In an email, Aetna spokesperson Sherry Sanderford says that her company assigns ophthalmologists and other physicians in its Performance Network to tiers on the basis of the hospitals they use. If the ophthalmologists don't use hospitals much, or they use tier-1 hospitals, they are sorted into tier 1. If they use tier-2 hospitals, they are sorted into tier 2 themselves.
Besides cost efficiency, Sanderford says, Aetna rates hospitals on the basis of adverse events; 30-day hospital readmissions; average length of stay compared with expected averages; data from the Centers for Medicare & Medicaid Services (CMS); and "cost efficiency" compared with other hospitals in that market.
Your rating may not only depend upon your specialty, but according to the hospital rating you use. If your hospital has a tier 2 or 3 rating you will also. Some ophthalmology subspecialists admit more frequently (retina) because their patients are much more ill.
Most private insurance companies provide little public information about the software they use, and in general how they profile physicians. Representatives of UnitedHealthcare, the Blue Cross and Blue Shield Association, and America's Health Insurance Plans did not return phone calls. Queries to four other plans went unanswered.
So despite promises of patient-centered health care, openness and transparency are moot.
Accurate measures of cost-effectiveness can help individual ophthalmologists control their costs, he says. "There are people who do too many tests," he says. "They're going to get caught up in this web. I don't have a problem with that."
He does have a problem with data that don't capture the reality of the physicians' practices. Simplistic measures of cost punish subspecialists in particular, whose costs are higher because their patients have more complex conditions requiring more treatment. "They lump bad apples doing too many tests and good docs doing the right thing into the same basket and whack them," says Dr Rich.
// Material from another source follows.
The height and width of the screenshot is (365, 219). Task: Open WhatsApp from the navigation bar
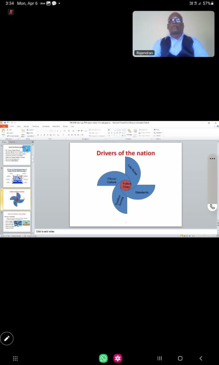tap(103, 358)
That happened to three pediatric ophthalmology subspecialists at Northern Virginia Ophthalmology in Falls Church, Virginia, where Dr Rich is the senior partner, he says. "Cataract surgery in a baby is much more expensive than in an adult because it must be done in a hospital with specialized anesthesia" An insurer threw all three physicians out of a plan, claiming that their cataract costs were too high.
Being Profiled as a High Utilizer
Many private insurers use third-party "episode grouper" software that aggregates data from pharmacies and outpatient and inpatient care, then compares costs of treating episodes of illness among physicians, Dr Williams says. In theory, the software also incorporates information about the quality of care, but in reality insurers don't collect much quality data beyond patient satisfaction surveys, Dr Williams says.
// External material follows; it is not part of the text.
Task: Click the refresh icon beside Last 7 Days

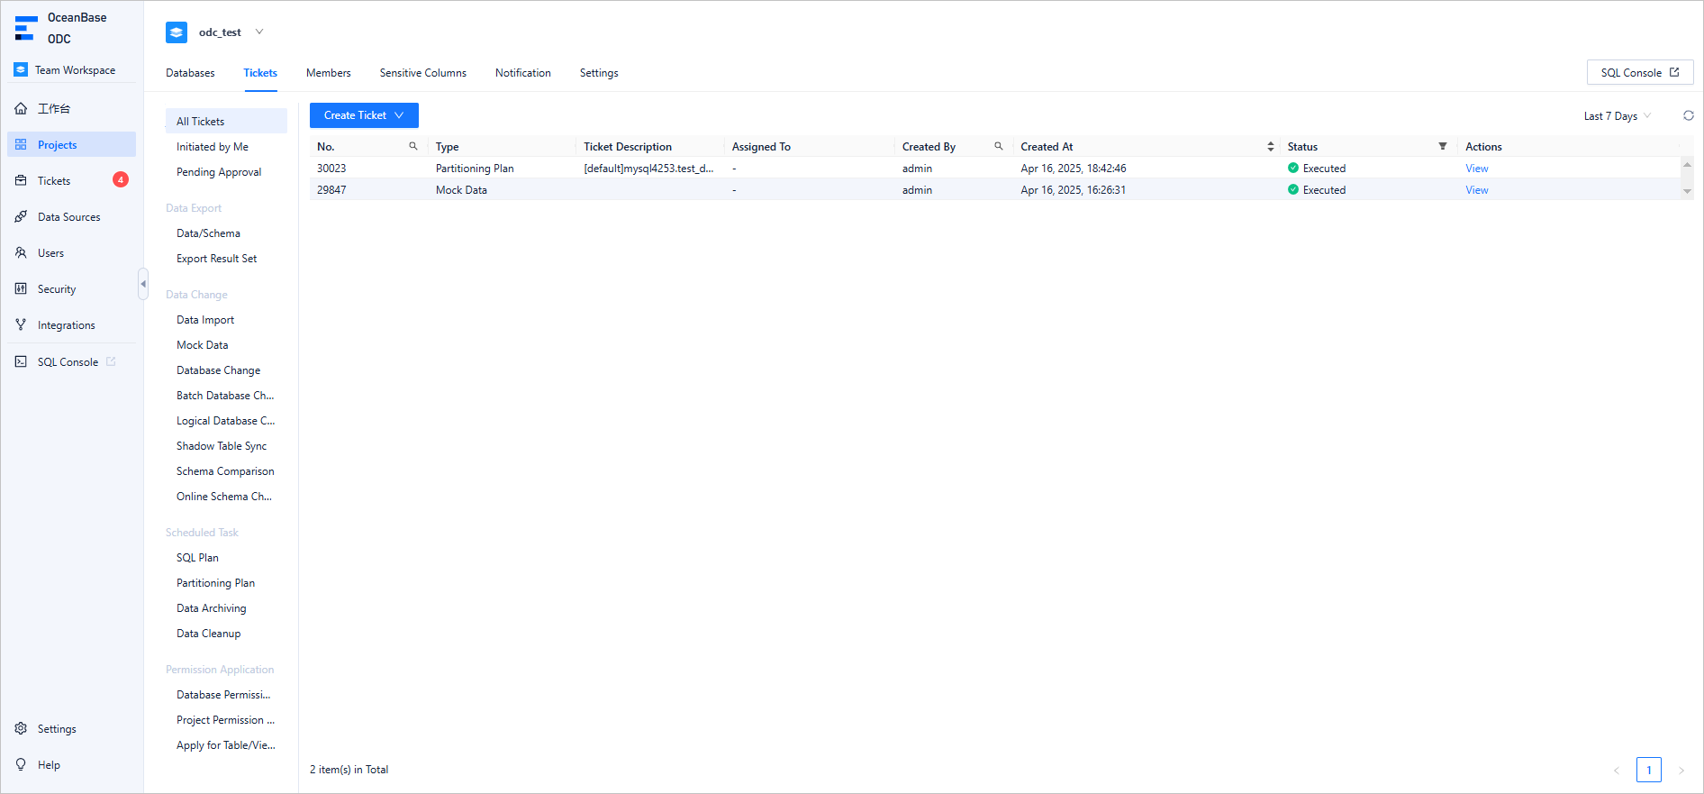Action: point(1688,115)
"One of the challenges we all have as providers is that nothing, absolutely nothing, is communicated prior to the patient visit,"
What to Do if You're Unfairly Profiled
Physicians don't have to take their designations lying down, says consultant Reed Tinsley. "You appeal it," he says. "You sit down and say, 'Tell me how you graded me, and I want to see the data you used,' and compare. Insurance companies make mistakes, like anybody else."
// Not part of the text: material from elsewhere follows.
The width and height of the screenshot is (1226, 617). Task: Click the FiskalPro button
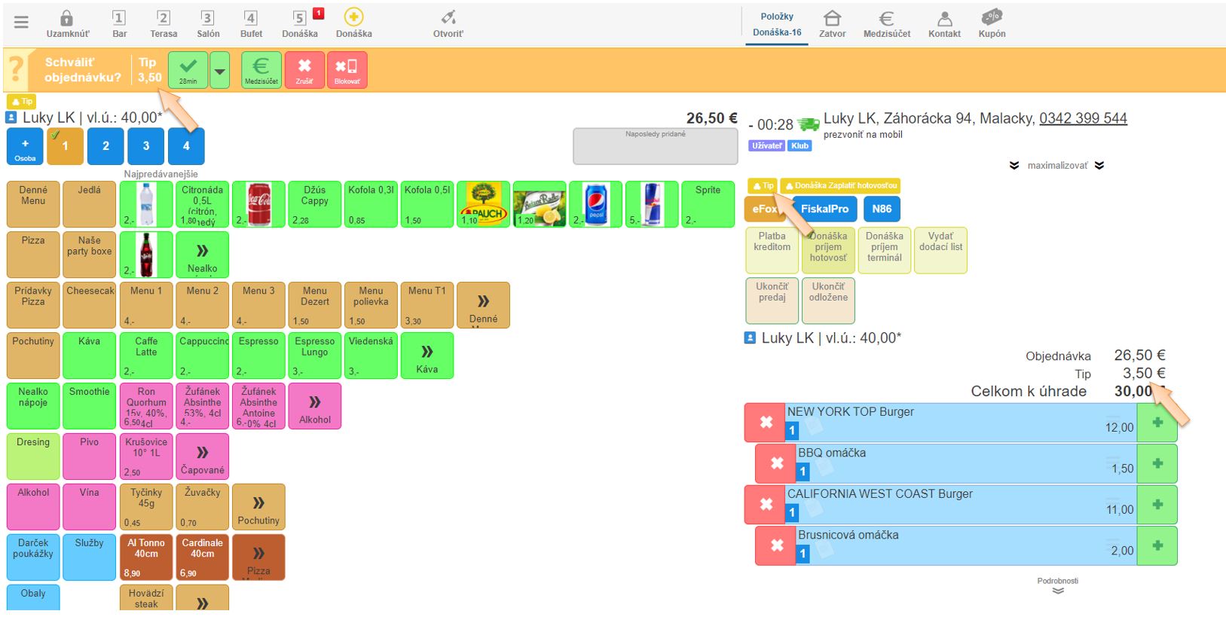coord(824,209)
The trend is also likely to continue because payers see economic profiling of physicians as a successful experiment overall. "If you're a business, you're going to want to save money on your costs, so you're going to want your employees to have skin in the game when they decide to do a test or something," says Dr Rich. "The aggressive tiering of physicians and increased deductibles and copays are the reasons for the lowering of healthcare inflation since 2005."
Although physician profiling isn't likely to go away, it may become more sophisticated, says Dr Rich. Under a congressional mandate to develop its own episode grouper software, CMS is working to create algorithms that accurately link quality and cost data, he says. "They are struggling to do it right."
The agency has a long way to go, in his opinion. "The risk-adjustment factors they use have nothing to do with many subspecialties, each with it's own grouping of high cost diseases,"
Numerous specialty societies are developing registries on diseases with itemized costs, length and complexity of disease for payers to cmpare with provider costs.